Hand Fighting Referrer Spammers

The WikiPedia defines Referer spam as “a kind of search engine-targeted spam. The technique involves making repeated web site requests using a fake referer url pointing to a spam-advertised site. Sites that publicize their referer statistics will then also link to the spammer’s site. This benefits the spammer because of the free link, and also gives the spammer’s site improved search engine link placement due to link-counting algorithms that search engines use.

Tell me about it.

While currently working feverishly to release the new and improved version of blogs4God, I look at the referrer logs only to see literally thousands of incoming references from ‘poker-this’ or ‘hair-loss’ that. Basically they are stealing my bandwidth so they can then later steal your money. No thank you.

There are several techniques, for example in my March’03 post entitled “How to block spambots, ban spybots, and tell unwanted robots to go to …” I reference an article by fellow Apex resident Mark Pilgrim on how to block such visits using the .htaccess file. An excellent approach – but I’m greedy and want to block such nere-do-wells at an even lower level. Like say at my APF firewall so all the sites on this server are protected – as well as my bandwidth.

Currently, I’m experimenting with different techniques but I think by next week I’ll have a ‘bash shell script‘ that will include the following ‘hand’ techniques I’m using to explore a solution.

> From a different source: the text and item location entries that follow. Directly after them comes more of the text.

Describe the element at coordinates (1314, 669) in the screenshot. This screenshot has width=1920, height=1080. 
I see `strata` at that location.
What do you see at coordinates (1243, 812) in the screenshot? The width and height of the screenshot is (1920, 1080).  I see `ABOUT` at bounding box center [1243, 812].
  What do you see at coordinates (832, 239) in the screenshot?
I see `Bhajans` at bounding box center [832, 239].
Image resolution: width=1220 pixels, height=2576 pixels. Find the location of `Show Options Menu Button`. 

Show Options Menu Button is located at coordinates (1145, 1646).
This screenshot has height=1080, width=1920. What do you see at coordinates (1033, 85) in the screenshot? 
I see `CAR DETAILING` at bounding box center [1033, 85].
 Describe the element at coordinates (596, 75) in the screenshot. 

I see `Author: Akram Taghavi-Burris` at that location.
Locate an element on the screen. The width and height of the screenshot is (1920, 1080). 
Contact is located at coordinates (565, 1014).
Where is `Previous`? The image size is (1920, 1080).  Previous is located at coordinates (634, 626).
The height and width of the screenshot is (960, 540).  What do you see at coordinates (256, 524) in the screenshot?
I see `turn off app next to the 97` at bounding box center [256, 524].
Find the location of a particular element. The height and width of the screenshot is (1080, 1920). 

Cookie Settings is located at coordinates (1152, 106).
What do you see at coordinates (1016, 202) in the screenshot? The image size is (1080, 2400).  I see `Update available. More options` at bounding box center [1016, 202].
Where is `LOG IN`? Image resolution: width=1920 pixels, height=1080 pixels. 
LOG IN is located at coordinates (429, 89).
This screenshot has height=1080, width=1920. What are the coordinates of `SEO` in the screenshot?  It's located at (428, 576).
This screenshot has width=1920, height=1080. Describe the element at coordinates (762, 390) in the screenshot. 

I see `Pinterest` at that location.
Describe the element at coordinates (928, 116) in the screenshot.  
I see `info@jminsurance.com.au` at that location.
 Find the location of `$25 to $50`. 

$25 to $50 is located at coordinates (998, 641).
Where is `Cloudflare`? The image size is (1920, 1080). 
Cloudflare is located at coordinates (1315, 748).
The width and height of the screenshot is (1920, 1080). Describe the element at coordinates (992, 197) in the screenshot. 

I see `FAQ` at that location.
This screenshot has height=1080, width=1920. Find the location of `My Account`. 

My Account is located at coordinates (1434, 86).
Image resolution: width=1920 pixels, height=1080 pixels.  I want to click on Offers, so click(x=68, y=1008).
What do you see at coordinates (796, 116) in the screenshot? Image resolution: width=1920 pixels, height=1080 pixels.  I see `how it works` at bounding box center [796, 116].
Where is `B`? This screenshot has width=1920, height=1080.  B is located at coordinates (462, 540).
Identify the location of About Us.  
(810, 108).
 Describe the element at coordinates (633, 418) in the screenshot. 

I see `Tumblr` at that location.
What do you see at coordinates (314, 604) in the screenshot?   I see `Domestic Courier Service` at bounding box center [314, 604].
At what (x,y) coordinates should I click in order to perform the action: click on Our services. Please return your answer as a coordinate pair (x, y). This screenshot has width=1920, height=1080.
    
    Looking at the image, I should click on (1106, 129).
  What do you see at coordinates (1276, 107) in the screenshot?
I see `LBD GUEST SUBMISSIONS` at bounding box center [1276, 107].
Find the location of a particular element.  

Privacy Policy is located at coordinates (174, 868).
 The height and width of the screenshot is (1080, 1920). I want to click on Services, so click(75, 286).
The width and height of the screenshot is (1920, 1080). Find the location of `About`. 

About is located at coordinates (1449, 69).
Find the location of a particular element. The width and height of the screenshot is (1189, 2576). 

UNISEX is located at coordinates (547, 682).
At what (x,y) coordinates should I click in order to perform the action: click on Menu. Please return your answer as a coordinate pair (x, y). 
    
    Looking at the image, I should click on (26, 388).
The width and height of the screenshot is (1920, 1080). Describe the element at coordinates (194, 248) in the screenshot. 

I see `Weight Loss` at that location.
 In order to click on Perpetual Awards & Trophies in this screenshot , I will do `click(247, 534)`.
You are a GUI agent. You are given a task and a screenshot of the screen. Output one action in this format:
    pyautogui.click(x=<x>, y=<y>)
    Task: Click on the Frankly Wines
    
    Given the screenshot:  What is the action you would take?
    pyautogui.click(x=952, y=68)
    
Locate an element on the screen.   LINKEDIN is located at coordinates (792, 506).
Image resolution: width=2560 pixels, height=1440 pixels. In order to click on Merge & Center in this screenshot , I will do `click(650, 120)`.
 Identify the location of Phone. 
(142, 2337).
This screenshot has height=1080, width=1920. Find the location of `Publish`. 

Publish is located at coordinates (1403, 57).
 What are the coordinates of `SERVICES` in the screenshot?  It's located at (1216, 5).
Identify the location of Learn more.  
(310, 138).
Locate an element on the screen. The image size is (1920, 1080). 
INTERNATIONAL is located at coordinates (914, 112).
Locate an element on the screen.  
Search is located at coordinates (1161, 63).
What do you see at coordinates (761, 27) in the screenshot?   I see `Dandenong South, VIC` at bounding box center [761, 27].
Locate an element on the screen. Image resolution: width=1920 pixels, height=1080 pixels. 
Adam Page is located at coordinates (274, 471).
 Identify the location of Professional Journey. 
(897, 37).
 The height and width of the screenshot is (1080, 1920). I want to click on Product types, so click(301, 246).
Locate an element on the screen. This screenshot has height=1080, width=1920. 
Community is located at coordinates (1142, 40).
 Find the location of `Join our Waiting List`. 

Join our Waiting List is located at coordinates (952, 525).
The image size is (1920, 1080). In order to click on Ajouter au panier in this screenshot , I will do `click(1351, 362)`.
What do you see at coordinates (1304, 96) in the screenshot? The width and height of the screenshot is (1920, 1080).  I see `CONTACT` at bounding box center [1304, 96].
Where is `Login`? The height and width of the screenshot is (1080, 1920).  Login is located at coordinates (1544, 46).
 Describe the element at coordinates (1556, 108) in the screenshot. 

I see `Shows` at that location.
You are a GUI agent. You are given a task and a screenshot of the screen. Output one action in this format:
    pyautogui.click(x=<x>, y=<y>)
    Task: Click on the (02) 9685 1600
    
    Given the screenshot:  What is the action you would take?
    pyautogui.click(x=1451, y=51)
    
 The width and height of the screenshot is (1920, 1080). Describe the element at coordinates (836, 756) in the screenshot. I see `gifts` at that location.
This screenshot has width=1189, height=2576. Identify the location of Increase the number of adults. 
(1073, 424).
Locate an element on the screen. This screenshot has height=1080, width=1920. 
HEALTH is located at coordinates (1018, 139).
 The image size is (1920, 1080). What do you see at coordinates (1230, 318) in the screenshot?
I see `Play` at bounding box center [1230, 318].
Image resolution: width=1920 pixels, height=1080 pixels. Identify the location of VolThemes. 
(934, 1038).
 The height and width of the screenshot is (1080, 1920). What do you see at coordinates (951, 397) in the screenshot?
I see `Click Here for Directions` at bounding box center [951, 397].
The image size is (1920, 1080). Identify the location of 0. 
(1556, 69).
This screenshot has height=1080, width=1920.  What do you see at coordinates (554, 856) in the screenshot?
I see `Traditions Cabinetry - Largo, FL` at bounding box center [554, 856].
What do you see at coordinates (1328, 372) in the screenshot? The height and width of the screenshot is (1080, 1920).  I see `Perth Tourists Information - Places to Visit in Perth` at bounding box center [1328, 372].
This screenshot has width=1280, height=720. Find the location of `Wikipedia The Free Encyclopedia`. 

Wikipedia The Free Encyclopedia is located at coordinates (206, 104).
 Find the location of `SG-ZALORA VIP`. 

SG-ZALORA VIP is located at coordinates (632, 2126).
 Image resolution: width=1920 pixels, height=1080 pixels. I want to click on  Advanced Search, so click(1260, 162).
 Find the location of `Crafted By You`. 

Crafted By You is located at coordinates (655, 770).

grep “poker” /usr/var/logs/access_log | perl -l -a -n -e ‘print $F[0]’ >> poker.txt
sort -u -n poker.txt >> /etc/apf/deny_hosts.rules
/etc/init.d/apf restart

Pretty simple – and pretty easy to run by hand for now … at least until I’m satisfied that I’ve worked out all the kinks, created an input file of bad-guy terms to drive the grep and insure (notify me) the firewall is correctly and safely restarted.

We are after-all talking about a firewall that has the potential to lock me out OR let everyone else in if I’m not careful.